# Arduino UNO DCC++



## FarCry (Aug 27, 2018)

Hello.
After a few years I found old HO steam locomotive. 
The train works on old analog DC system.
I'm trying to convert it to DCC++.
I want to keep it within budget configuration so I bought:
*- Arduino UNO* 
https://www.aliexpress.com/item/UNO...053.html?spm=a2g0s.9042311.0.0.5a884c4dQGsFz1

*- DC Motor Shield*
https://www.aliexpress.com/item/Rep...601.html?spm=a2g0s.9042311.0.0.5a884c4dQGsFz1

*- 2 x DCC Decoders (cheapest)*
https://www.aliexpress.com/item/NEM...789.html?spm=a2g0s.9042311.0.0.5a884c4dQGsFz1

I have uploaded the last version of DCCpp_Uno to arduino. https://github.com/DccPlusPlus/BaseStation
I have connected 4 pins according to manual.. https://github.com/DccPlusPlus/Documentation/blob/master/Motor Shield Pin Mappings.pdf

I have intalled JMRI on computer http://jmri.sourceforge.net/download/index.shtml

I think that this part of hardware works, because when I apply POWER (JMRI) the four leds on MotorShield glows.

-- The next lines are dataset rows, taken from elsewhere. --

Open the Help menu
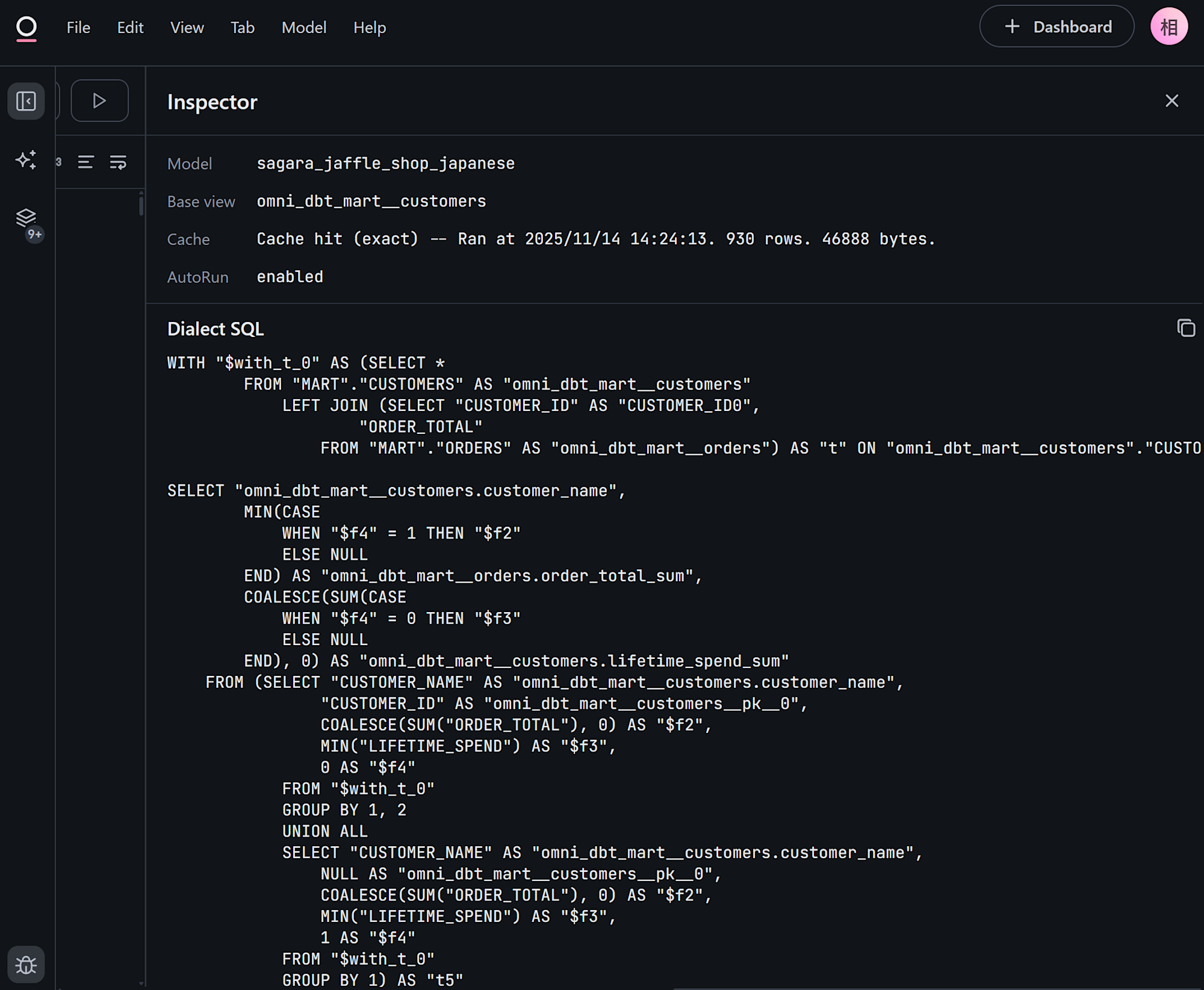 tap(370, 28)
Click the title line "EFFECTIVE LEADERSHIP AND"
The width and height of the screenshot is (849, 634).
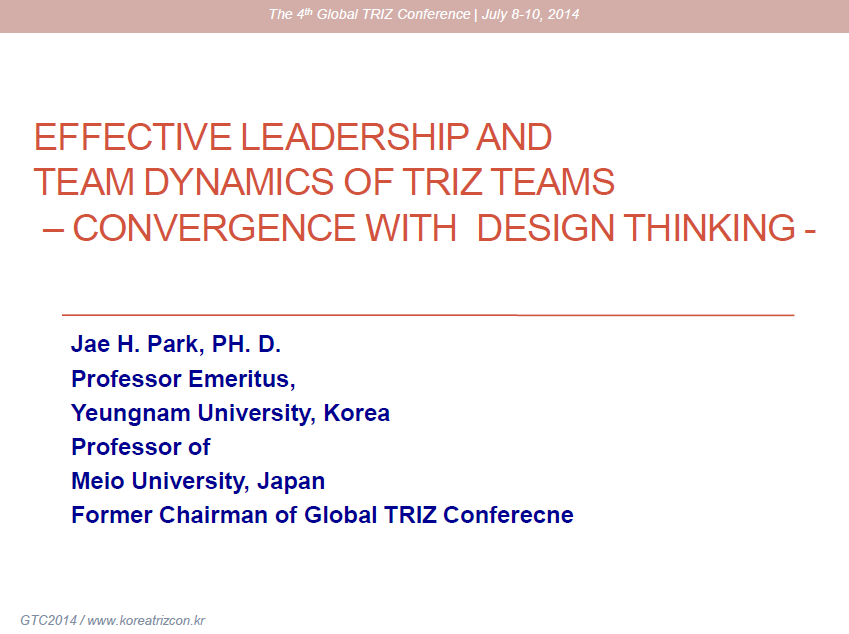[292, 137]
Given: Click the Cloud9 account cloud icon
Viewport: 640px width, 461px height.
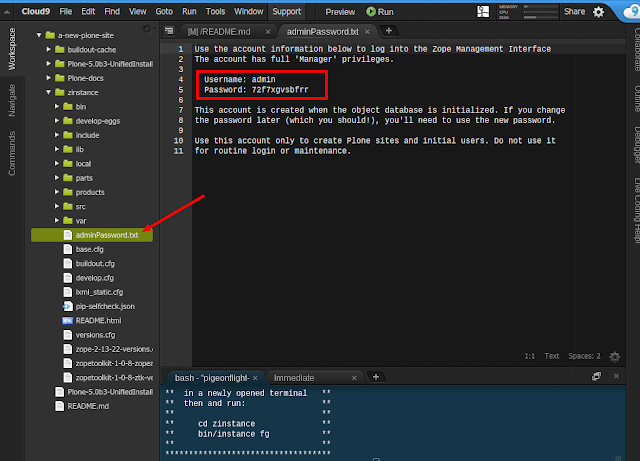Looking at the screenshot, I should pos(631,11).
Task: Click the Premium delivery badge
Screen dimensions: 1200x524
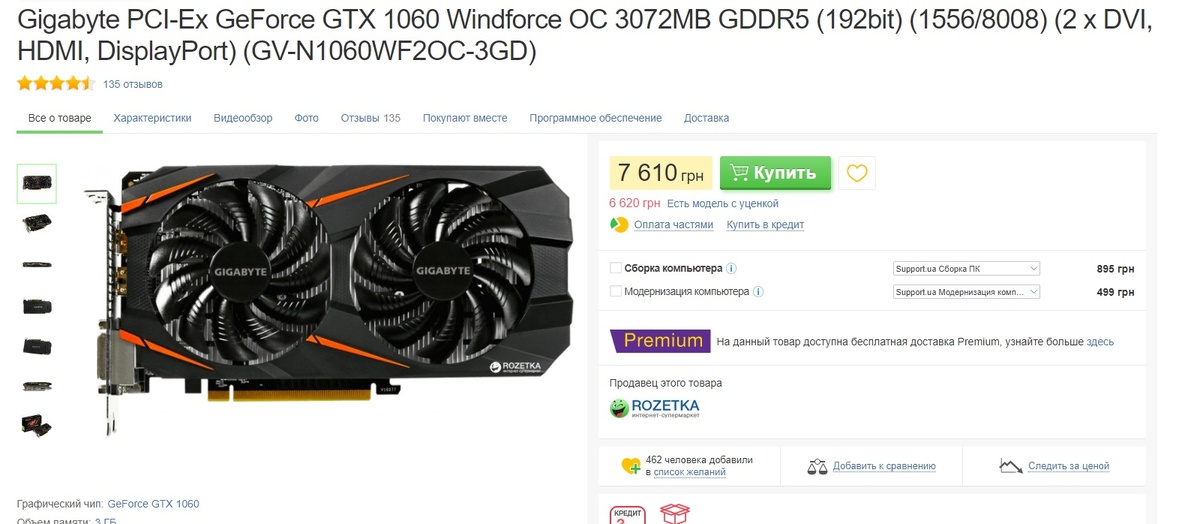Action: coord(660,341)
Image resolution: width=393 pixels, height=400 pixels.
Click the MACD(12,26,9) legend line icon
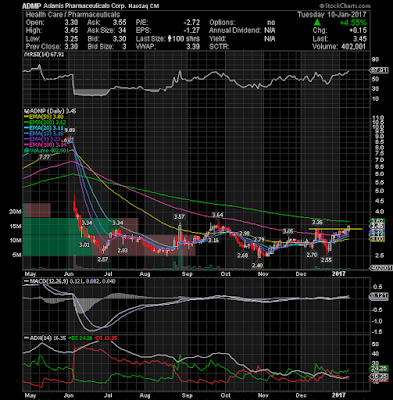click(x=26, y=281)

The problem is, that (china) DCC Decoder doesnt respond to any of commands from JMRI.
I bought two DCC decoders and none of them doesnt work...

Does anyone have experience of how to succesfully connect Arduino (as base station) and LaisDcc 860021 decoder?

Thanks.

BR, FarCry


----------



## gunrunnerjohn (Nov 10, 2010)

You were trapped in moderation, I set you free.


----------



## wvgca (Jan 21, 2013)

i have an sort of same setup, but its put away for a couple of years now ...
didnt notice if your motor driver had feedback for power used, and cuttable traces for brake, etc ..


----------



## crusader27529 (Apr 3, 2016)

The photos on the page you linked for the MD board appear to be a duplicate of the original boards used.

Having said that, irrespective of your control problems, please verify that the system will shut the track power down with an overcurrent condition. Simply temporarily short the track, and if the MD you have has current feedback, the Arduino will shut track power off, and the red LEDs will shut off.

Once you do that we can figure out the control problem.


----------



## FarCry (Aug 27, 2018)

Hello.
I have figured out what went wrong...
Simple… You have to connect motor (load) to decoder…
Obviously, the decoder needs load (connected motor to gray/orange wires) to work.
I didn’t read anywhere about that….
I didn't connecti themotor to decoder becouse I want to test decoders before installing them to loco…
After connecting motor to decoder everything started to work.
Great.
Best Regards, FarCry.


----------



## wvgca (Jan 21, 2013)

glad that you got it working for you ...


----------